The Function keyword expects a method declaration which is composed of an identifier and optional parameters between parentheses.

Calls in expressions are recognized as a single identifier with a list of arguments:

let pcall = pidentifier_ws .>>. ptuple 
            |>> (fun (name,args) -> Call(name, args))


Code Generation

The code generator now needs to generate methods for both Sub and Function statements, with void and Primitive return values respectively. The generated methods may also have named arguments, passed by value. When an identifier is referenced in a statement the generator checks the method arguments in precedence to global fields. Finally return values are taken from the field with the same name as the method, as is the convention with the Visual Basic series of languages.

Sample

Here’s FizzBuzz in Small Basic utilizing the new extension:

' Returns Modulus
Function Modulus(Dividend,Divisor)
  Modulus = Dividend
  While Modulus >= Divisor
    Modulus = Modulus - Divisor
  EndWhile
EndFunction

For A = 1 To 100 ' Iterate from 1 to 100
  Mod3 = Modulus(A,3) ' A % 3
  Mod5 = Modulus(A,5) ' A % 5
  If Mod3 = 0 And Mod5 = 0 Then
    TextWindow.WriteLine("FizzBuzz")
  ElseIf Mod3 = 0 Then
    TextWindow.WriteLine("Fizz")
  ElseIf Mod5 = 0 Then
    TextWindow.WriteLine("Buzz")
  Else
    TextWindow.WriteLine(A)
  EndIf
EndFor

Conclusions

Extending the language touched small parts of the AST, parser and code generation steps. The whole process took only a couple of hours.

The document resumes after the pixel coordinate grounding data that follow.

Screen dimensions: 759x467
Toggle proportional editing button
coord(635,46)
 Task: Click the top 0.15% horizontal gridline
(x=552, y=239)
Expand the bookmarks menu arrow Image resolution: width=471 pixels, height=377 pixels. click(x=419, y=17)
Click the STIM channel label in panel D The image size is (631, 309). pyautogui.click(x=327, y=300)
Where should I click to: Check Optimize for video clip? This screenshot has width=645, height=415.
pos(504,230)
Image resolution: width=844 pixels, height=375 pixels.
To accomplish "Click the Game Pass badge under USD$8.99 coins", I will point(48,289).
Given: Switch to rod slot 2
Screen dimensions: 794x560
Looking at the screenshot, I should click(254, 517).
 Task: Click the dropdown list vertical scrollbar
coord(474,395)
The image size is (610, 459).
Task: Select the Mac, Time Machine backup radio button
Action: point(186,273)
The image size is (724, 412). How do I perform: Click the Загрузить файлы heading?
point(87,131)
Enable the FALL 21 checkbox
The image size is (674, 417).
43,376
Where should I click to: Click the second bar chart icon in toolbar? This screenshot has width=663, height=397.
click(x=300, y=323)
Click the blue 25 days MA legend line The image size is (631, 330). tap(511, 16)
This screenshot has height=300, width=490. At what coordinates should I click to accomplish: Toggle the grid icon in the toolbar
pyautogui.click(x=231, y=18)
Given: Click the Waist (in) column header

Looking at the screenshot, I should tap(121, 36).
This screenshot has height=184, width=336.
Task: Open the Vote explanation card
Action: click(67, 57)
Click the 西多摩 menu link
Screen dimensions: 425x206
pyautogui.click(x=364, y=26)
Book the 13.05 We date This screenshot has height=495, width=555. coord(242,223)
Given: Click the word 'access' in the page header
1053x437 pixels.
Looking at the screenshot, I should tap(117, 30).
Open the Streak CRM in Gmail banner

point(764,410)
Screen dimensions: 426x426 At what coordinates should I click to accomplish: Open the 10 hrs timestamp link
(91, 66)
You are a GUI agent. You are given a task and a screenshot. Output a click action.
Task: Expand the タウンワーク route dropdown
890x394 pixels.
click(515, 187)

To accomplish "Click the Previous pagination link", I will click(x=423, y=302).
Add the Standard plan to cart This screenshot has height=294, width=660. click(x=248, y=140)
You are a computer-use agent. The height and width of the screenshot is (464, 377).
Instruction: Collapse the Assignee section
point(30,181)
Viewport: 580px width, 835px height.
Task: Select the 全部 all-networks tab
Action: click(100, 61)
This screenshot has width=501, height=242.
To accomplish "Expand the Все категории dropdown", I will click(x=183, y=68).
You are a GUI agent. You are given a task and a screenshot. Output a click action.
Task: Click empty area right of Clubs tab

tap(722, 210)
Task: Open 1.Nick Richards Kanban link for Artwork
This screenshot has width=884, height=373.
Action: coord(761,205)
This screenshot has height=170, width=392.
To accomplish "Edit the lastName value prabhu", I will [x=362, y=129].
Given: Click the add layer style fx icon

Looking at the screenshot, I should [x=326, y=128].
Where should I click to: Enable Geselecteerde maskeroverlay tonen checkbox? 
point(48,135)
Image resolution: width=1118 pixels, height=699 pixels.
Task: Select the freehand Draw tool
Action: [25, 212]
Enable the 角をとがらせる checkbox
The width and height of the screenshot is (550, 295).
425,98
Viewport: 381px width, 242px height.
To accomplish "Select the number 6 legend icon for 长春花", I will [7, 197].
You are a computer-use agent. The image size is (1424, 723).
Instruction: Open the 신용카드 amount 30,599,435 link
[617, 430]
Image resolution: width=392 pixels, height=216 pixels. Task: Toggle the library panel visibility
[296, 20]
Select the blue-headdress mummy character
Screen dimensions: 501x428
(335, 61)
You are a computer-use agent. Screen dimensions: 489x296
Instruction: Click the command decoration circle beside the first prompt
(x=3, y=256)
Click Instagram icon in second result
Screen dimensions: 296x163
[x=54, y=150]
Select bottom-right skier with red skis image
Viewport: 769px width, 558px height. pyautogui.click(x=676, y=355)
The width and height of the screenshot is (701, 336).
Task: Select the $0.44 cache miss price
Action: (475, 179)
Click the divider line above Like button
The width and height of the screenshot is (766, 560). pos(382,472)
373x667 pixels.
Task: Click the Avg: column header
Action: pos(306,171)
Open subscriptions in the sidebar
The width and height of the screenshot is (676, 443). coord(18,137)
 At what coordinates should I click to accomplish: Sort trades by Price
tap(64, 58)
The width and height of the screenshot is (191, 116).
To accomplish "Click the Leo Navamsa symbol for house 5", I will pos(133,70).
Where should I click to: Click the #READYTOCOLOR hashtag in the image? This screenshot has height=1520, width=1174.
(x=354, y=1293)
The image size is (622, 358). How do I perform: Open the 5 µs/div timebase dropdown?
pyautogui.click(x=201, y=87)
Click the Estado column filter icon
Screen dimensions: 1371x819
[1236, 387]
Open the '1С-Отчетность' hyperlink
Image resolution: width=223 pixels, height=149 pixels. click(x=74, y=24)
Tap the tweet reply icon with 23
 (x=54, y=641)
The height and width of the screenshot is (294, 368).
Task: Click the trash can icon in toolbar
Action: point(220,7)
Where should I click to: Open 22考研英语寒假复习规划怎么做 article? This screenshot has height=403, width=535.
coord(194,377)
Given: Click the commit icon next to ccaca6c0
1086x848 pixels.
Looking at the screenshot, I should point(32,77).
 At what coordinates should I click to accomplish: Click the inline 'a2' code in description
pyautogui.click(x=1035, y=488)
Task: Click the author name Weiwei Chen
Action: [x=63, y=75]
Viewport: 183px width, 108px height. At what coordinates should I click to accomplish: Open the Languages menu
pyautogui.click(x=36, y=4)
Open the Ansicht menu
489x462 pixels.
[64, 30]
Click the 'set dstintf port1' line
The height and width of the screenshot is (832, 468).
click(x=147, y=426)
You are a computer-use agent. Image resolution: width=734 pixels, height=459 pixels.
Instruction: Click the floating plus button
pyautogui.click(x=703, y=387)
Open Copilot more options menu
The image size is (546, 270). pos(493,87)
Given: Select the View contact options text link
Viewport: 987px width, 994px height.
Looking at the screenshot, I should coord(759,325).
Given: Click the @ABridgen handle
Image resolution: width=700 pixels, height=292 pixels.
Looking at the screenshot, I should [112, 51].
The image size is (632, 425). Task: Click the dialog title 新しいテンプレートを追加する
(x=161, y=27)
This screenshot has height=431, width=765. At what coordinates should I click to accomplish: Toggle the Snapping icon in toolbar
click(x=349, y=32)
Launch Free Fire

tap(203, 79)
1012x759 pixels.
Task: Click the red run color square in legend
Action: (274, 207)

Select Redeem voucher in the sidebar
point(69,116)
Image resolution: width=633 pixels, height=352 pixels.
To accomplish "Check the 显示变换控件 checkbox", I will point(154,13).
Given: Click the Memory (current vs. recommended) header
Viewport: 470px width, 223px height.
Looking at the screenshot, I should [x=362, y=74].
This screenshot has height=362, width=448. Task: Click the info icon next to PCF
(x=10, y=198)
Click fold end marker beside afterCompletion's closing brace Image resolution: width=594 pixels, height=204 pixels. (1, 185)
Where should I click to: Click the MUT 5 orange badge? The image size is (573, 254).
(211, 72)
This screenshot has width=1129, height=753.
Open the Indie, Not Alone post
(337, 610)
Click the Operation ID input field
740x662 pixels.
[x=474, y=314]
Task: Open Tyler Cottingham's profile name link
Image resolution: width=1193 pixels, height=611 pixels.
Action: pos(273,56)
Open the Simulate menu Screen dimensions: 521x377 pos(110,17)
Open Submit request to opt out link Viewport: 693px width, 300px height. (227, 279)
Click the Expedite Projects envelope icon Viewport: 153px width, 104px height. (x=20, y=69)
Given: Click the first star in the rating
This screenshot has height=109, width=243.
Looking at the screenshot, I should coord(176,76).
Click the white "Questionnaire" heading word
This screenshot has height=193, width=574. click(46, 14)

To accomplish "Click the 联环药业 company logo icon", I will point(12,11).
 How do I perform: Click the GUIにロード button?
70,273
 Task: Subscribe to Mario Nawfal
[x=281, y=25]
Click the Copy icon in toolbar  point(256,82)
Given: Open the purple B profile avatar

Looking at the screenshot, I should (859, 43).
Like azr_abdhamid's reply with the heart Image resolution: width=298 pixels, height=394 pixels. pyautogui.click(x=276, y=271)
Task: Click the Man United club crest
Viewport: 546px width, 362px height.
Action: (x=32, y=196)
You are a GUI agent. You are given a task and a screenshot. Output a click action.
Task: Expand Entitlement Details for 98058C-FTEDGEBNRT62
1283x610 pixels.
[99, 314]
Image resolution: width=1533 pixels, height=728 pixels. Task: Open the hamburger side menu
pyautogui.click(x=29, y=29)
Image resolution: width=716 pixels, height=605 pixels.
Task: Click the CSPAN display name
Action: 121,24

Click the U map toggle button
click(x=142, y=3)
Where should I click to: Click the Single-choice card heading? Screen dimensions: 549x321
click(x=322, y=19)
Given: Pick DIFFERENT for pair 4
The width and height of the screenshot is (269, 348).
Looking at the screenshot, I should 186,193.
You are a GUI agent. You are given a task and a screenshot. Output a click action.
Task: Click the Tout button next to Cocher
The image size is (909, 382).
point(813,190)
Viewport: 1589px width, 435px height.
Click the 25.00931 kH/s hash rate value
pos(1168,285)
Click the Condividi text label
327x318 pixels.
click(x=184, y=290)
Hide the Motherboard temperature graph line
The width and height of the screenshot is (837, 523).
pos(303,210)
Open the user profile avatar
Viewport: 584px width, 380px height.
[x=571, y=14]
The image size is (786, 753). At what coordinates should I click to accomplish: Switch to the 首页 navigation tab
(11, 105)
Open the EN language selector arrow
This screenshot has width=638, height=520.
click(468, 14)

With the simple addition of function procedures with arguments and return values, Small Basic starts to approach the functionality of VBScript, and feel more like a grown up language for scripting.

It’s also starting to feel like the Small Basic AST and parser could be easily extended to support any of the Visual Basic family of languages, from VBScript to VBA to VB.Net.

Future

Just as Small Basic currently has an export to VB.Net option, another interesting future direction might be to transform Small Basic programs to JavaScript allowing truly cross platform deployment.